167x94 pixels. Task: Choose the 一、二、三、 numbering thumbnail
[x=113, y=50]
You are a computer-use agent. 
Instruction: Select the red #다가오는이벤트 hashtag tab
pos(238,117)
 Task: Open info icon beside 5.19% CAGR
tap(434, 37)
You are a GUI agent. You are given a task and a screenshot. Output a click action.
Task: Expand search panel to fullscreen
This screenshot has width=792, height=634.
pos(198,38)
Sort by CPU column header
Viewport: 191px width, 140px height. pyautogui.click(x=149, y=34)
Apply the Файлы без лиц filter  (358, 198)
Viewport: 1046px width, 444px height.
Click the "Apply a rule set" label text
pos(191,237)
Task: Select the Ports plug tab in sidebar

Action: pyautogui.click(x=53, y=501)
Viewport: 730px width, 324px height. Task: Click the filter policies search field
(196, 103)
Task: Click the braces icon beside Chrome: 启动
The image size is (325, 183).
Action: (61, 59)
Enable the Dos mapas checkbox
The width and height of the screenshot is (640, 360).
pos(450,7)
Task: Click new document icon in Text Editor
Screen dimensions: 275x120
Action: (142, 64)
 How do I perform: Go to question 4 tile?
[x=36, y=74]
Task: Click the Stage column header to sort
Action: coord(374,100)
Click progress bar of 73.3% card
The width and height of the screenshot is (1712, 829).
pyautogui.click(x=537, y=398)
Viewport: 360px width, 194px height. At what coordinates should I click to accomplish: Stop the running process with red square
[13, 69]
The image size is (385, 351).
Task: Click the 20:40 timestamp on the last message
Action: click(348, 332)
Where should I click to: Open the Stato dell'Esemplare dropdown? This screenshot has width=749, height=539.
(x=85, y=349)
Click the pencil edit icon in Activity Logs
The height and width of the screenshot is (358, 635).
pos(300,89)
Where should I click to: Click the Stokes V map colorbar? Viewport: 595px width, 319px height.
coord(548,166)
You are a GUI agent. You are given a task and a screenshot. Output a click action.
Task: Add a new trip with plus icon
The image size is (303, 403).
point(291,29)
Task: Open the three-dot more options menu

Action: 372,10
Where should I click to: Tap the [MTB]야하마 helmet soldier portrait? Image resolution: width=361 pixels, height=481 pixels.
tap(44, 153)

# # # #

Required action: Nothing but the lines from the one holding "Where should I click to: Click" to the end of the entries should be returned, each exactly as it stands.

Response to this task:
Where should I click to: Click the Stokes V map colorbar? Viewport: 595px width, 319px height.
coord(548,166)
You are a GUI agent. You are given a task and a screenshot. Output a click action.
Task: Add a new trip with plus icon
The image size is (303, 403).
point(291,29)
Task: Open the three-dot more options menu

Action: 372,10
Where should I click to: Tap the [MTB]야하마 helmet soldier portrait? Image resolution: width=361 pixels, height=481 pixels.
tap(44, 153)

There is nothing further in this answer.